Labour Shadow Business Secretary Rebecca Long-Bailey told the rally that “the economic shock of Honda closing will not just be felt by thousands here in Swindon, but it is estimated to wipe £1.5 billion from GDP and £48 million lost in tax.” She claimed that Labour leader Jeremy Corbyn and deputy leader John McDonnell “will fight with you, and even the government to change the decision. … We must reindustrialise, not deindustrialise.”

But what this amounted to, said Long-Bailey, was a list of nationalist demands to be put to the Tories to encourage the transition to electric and low-carbon vehicles that Honda needed and to provide the infrastructure for them. They should force public services to buy vehicles from Honda and other British-based companies and support supply chain companies to develop new technologies such as batteries, she said.

When Honda first began production at Swindon in 1989 it was fiercely anti-union. But in 2001, following legislation by the then Labour government, 75 percent of Honda workers voted in favour of recognition of Unite predecessor, the Amalgamated Engineering and Electrical Union, as their bargaining agent. A no-strike deal, kept in place for almost two decades, was central to the agreement.

In the aftermath of the 2008 global financial crash, Unite ensured a 3 percent pay cut at Honda went through, claiming it would guarantee the future of the company. At the time, the Unite regional officer, Jim D’Avila, proclaimed the pay cut “a measure of the calibre of industrial relations at the plant” and a reflection of “true solidarity in difficult times to protect hundreds of jobs.”

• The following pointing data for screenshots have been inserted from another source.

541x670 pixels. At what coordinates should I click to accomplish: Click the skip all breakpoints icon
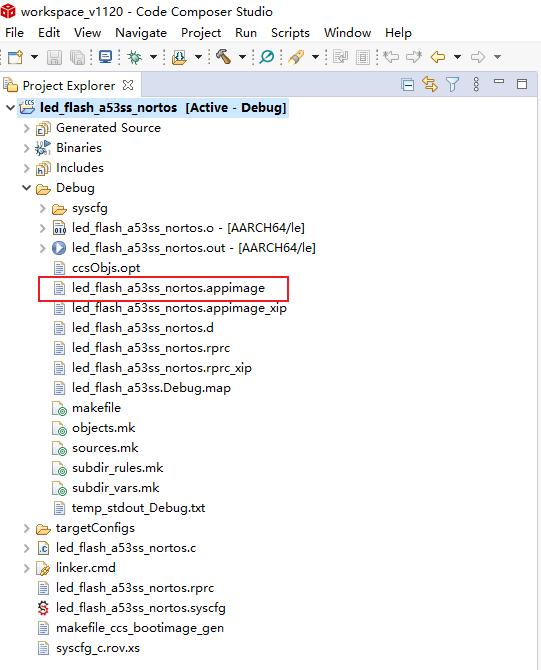click(x=267, y=56)
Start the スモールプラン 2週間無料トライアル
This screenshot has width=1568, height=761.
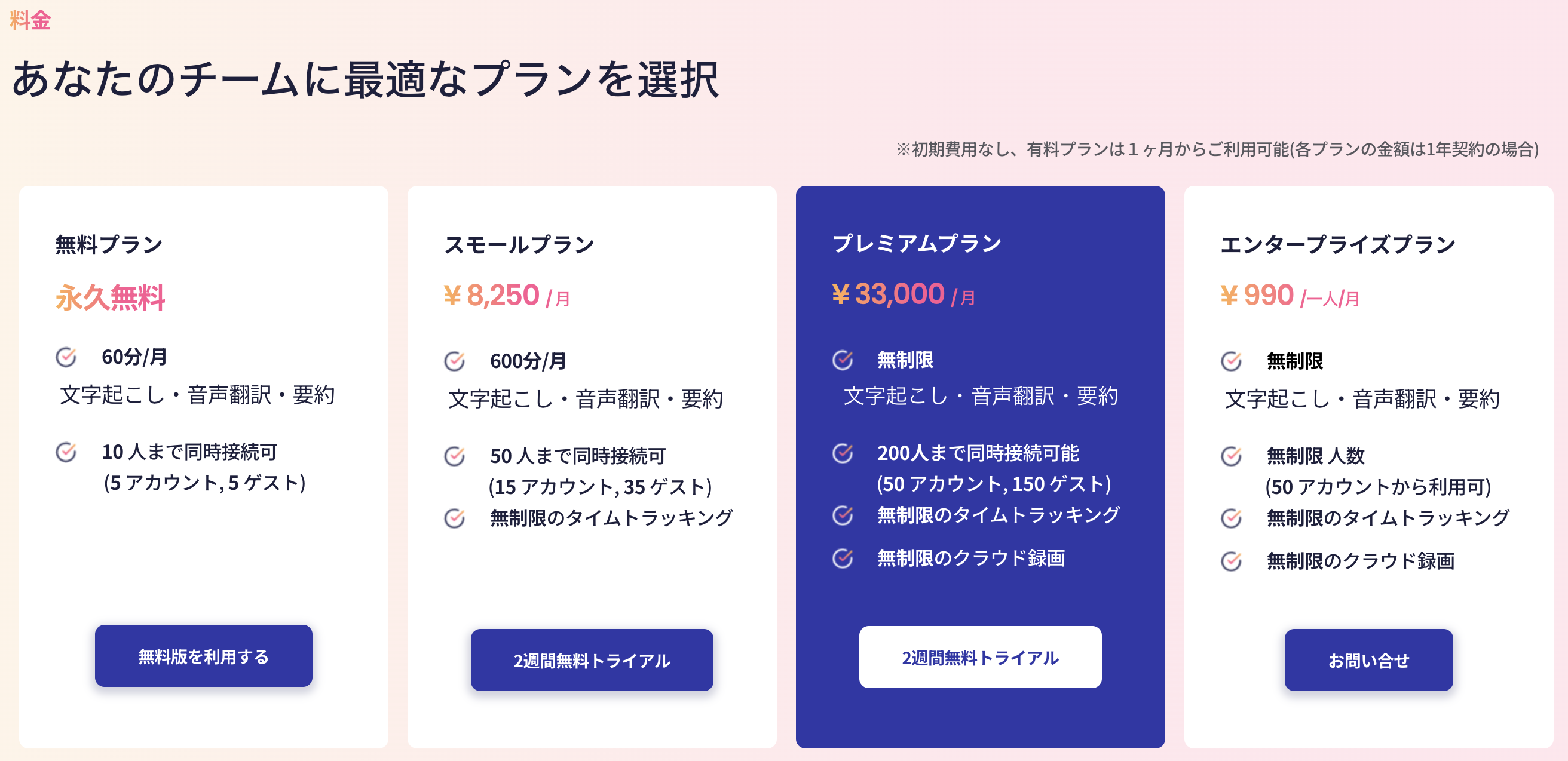[591, 660]
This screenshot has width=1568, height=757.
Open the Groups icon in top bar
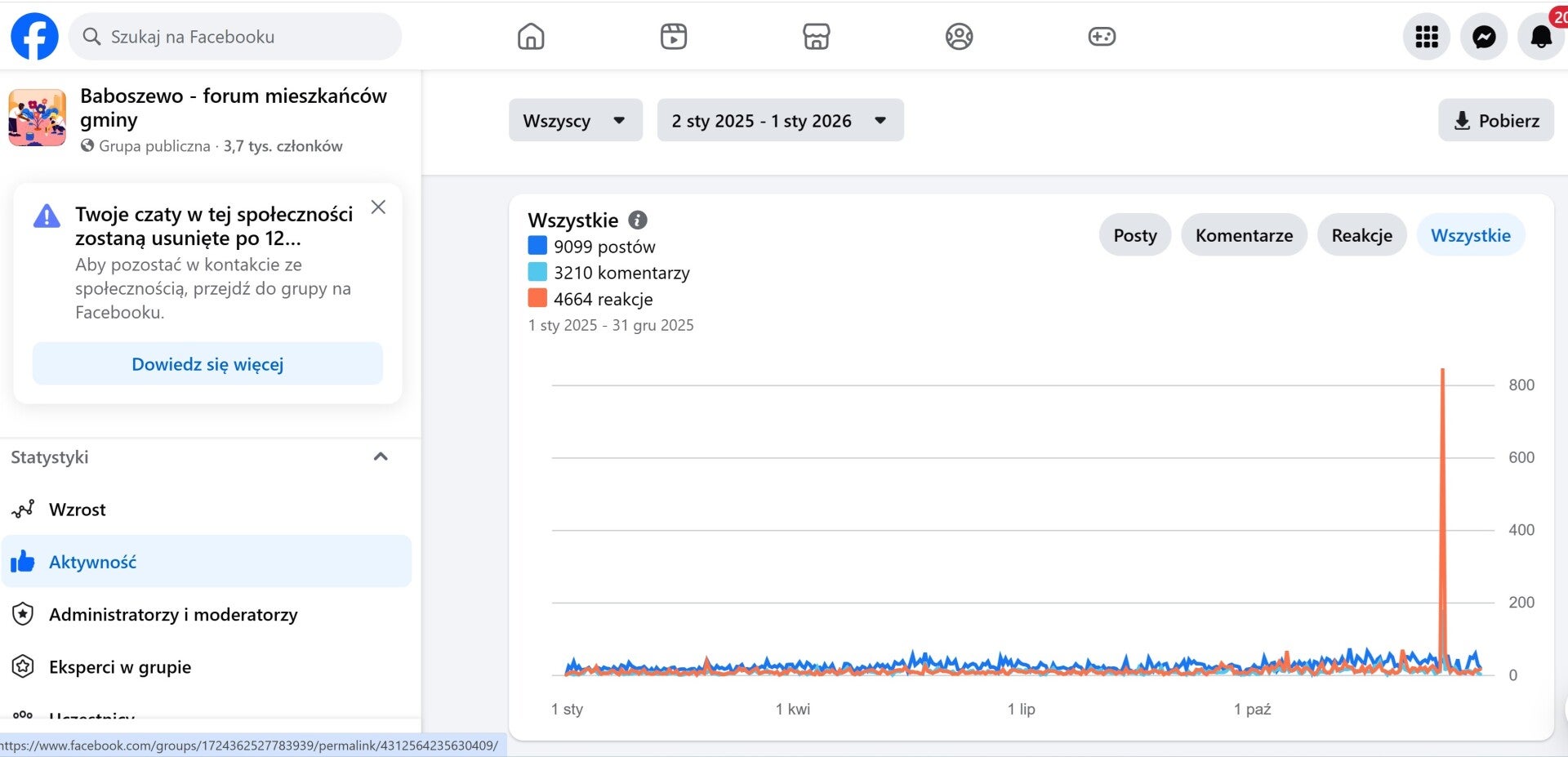click(x=959, y=37)

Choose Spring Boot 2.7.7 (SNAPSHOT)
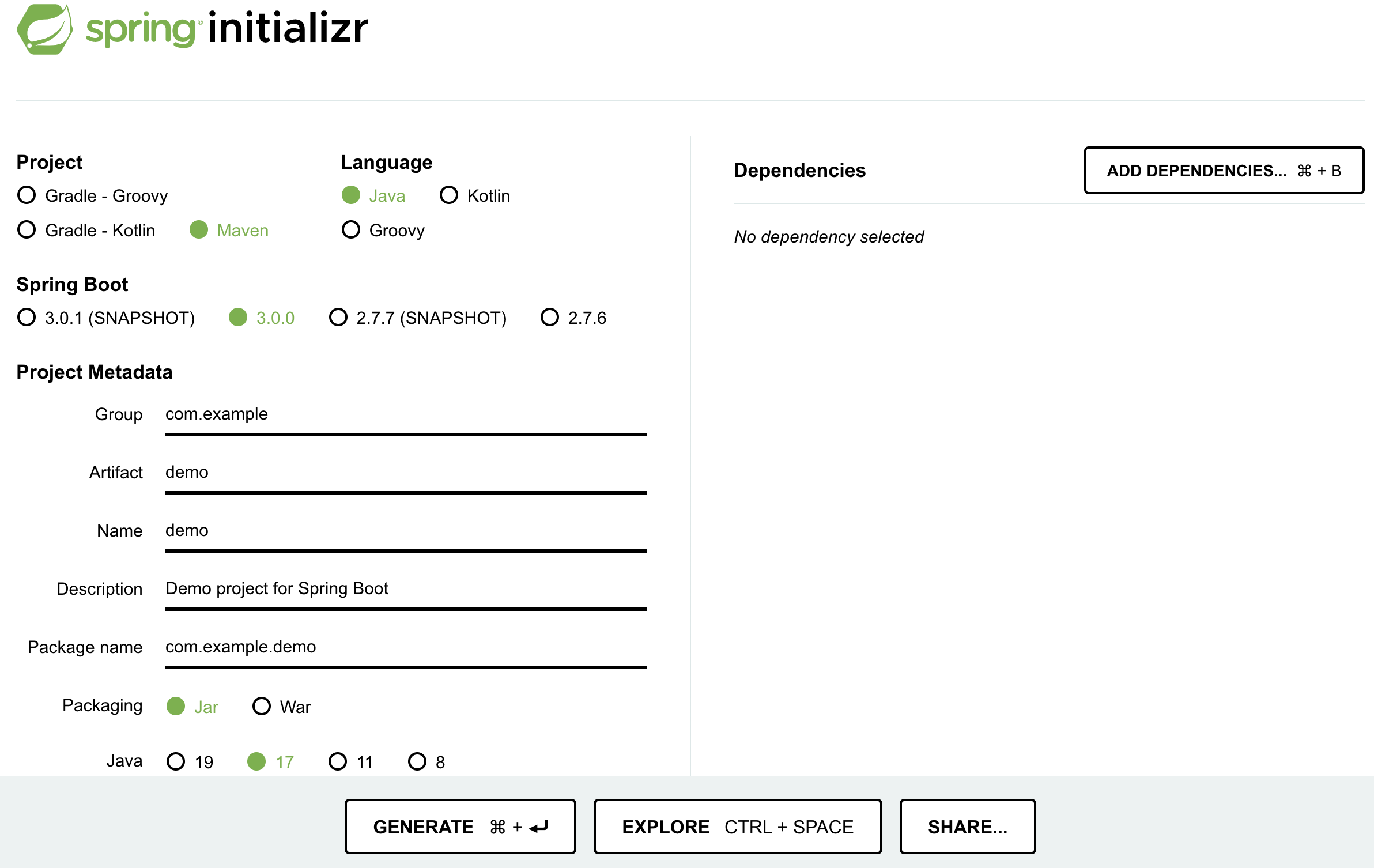(338, 318)
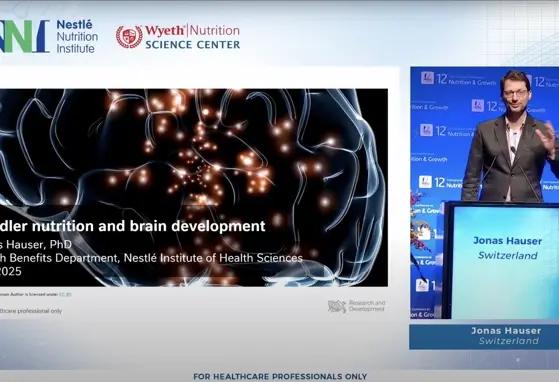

Hundreds of jobs were lost in the next few years. D’Avila later complained, “We took that cut in pay to save jobs and the company promptly turned around and cut the very jobs we were trying to save.”

Within a few months, in 2011, D’Avila was saying: “From a Unite perspective we’ve been working closely with Honda for nearly 10 years. We’ve had our ups and downs.

“We have had a long relationship with Honda, done some good business, and when the chips have been down, we’ve not been afraid to make agreements that might not be that popular [with the workforce].”

In the UK, in Europe and worldwide, hundreds of thousands of car workers’ jobs are being destroyed under conditions of international crisis, trade war and mounting instability.

To confront this immense assault from globally organised employers, car workers in Swindon and in every factory must break from the bankrupt, nationalist trade unions, and create new independent, fighting organisations to take up the struggle the unions have long ago abandoned.